Using Cisco itself as what he called an aggressive example, Chambers predicted that the vendor's own network loads will grow at least 200 percent to 300 percent per year over the next several years as the San Jose, Calif.-based company continues to roll out unified communications, high-definition videoconferencing and other video applications.

For example, the company has deployed 110 of its TelePresence conferencing systems worldwide, conducting over 17,000 meetings using the high-definition video technology throughout the first half of this year, Chambers said.

It's a model he expects many of Cisco's customers to follow.

"CEOs not only grasp the effectiveness [TelePresence brings] from a time and travel cost-savings perspective but almost uniformly they understand the value of the business transformation to the organization.
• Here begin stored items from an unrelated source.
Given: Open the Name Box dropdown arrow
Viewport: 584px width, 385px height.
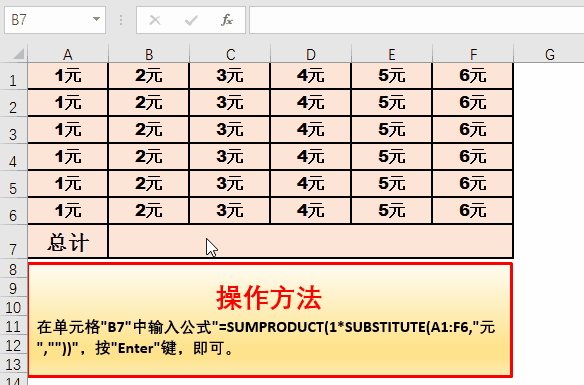Looking at the screenshot, I should (96, 19).
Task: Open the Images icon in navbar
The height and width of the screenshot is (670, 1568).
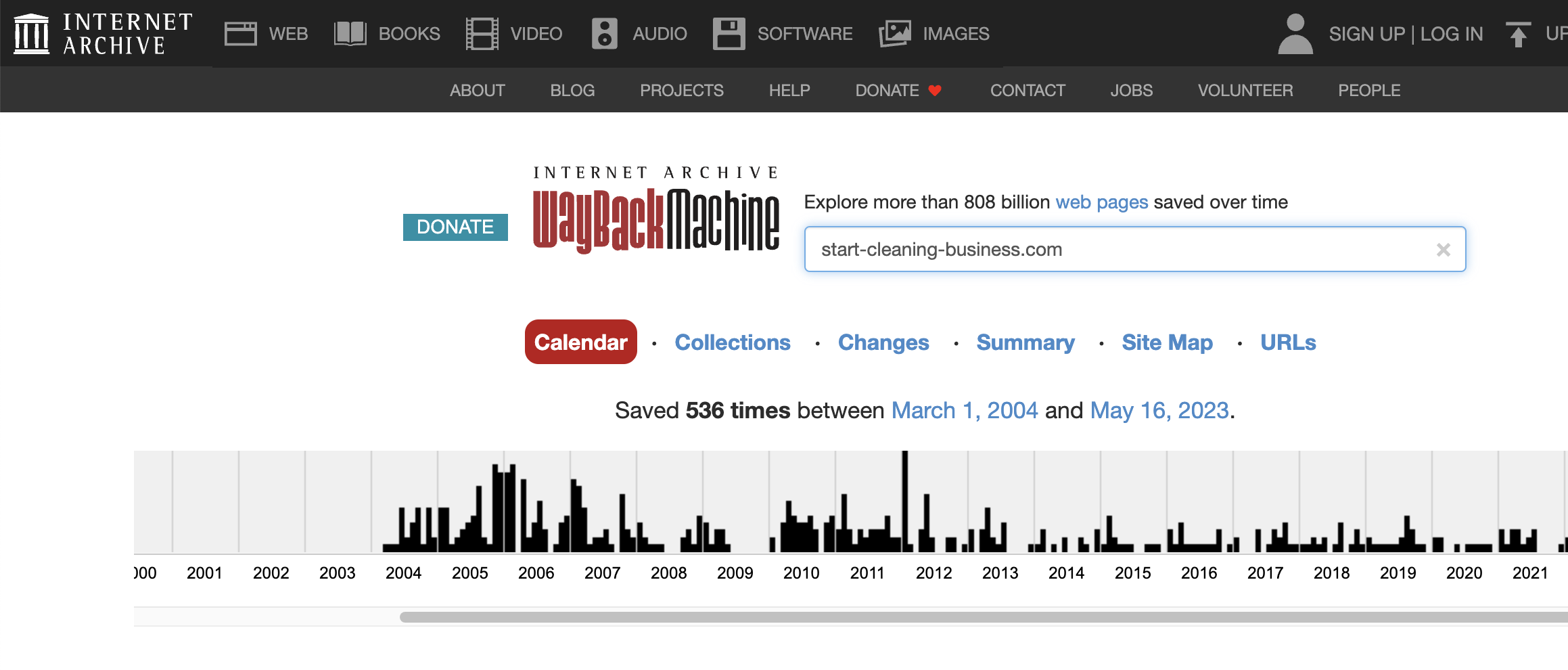Action: [894, 34]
This is the first time in my career that I've seen this type of excitement and interest from CEOs for a technology," he said.

Cisco's fourth-quarter results were buoyed by strength in sales across nearly all of its major product lines, Chambers said, noting that 17 of the company's top 20 product families hit year-over-year growth rates for the quarter of 15 percent or better.
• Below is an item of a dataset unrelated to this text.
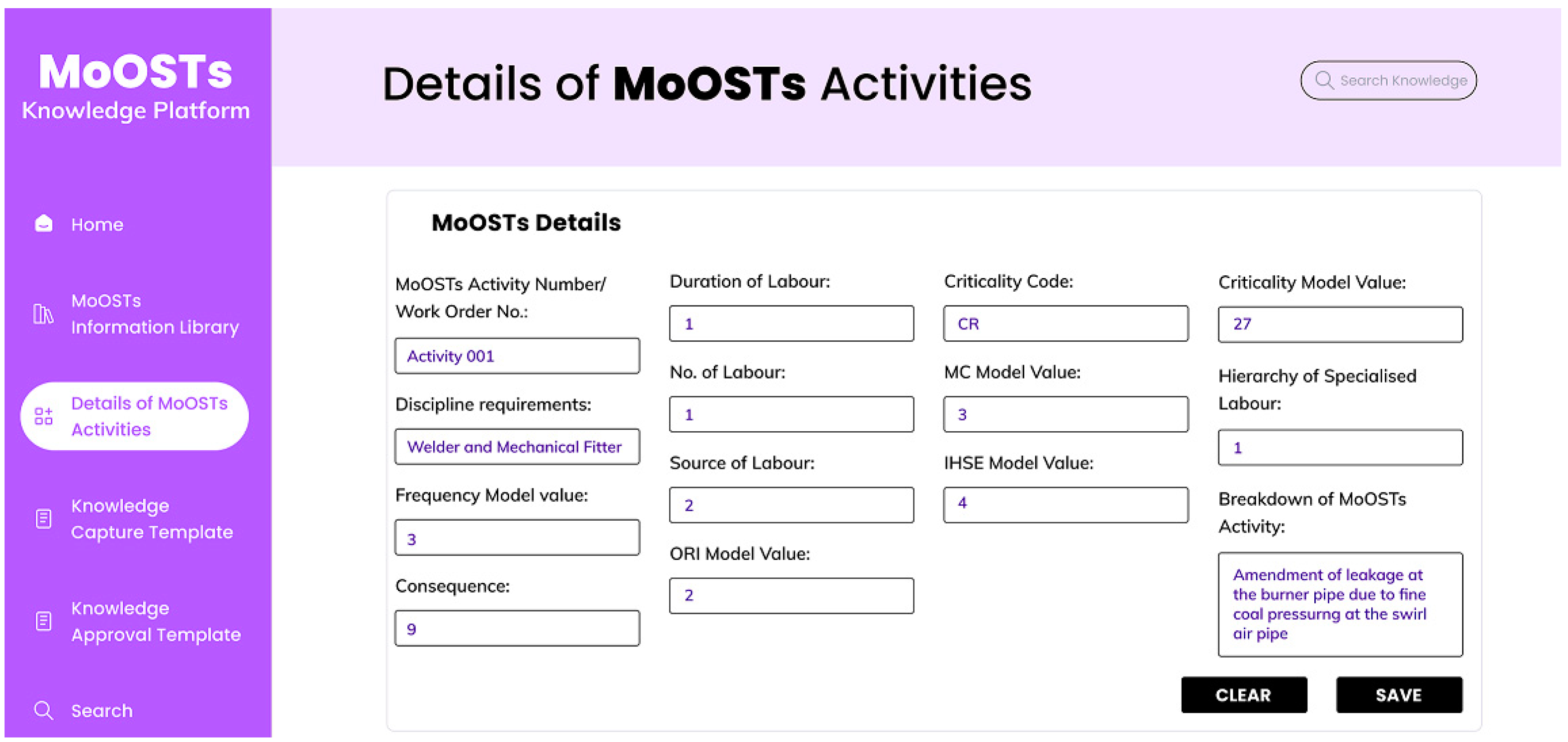
Task: Click the Criticality Code field showing CR
Action: click(1065, 324)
For the quarter, ended July 28, Cisco reported earnings of $1.93 billion, or 31 cents per share, up more than 25 percent from $1.54 billion, or 25 cents per share, for the same quarter a year ago.

Revenue for the quarter climbed 18 percent to $9.43 billion, up from $7.98 billion in the year-ago quarter.

Excluding charges, Cisco earned 36 cents per share, beating Wall Street expectations by a penny. Analysts expected the company to report earnings of 35 cents per share on revenue of $9.29 billion, according to Thomson Financial/First Call.

For fiscal 2007, Cisco reported profits of $7.33 billion, or $1.17 per share, up from $5.58 billion, or 89 cents per share, in fiscal 2006. Revenue for the year hit $34.92 billion, up from $28.48 billion in 2006.

Cisco expects year-over-year revenue growth of 13 percent to 16 percent for fiscal 2008. For its 2008 first quarter, the company expects to report revenue of $9.45 billion to $9.55 billion, representing growth of about 16 percent compared to its 2007 first quarter.

Chambers also disclosed the planned retirement of Cisco Senior Vice President and CFO Dennis Powell after the second quarter of Cisco's fiscal 2008, which ends in January. Frank Calderoni, Cisco's senior vice president of finance, will succeed Powell, who turns 60 in December.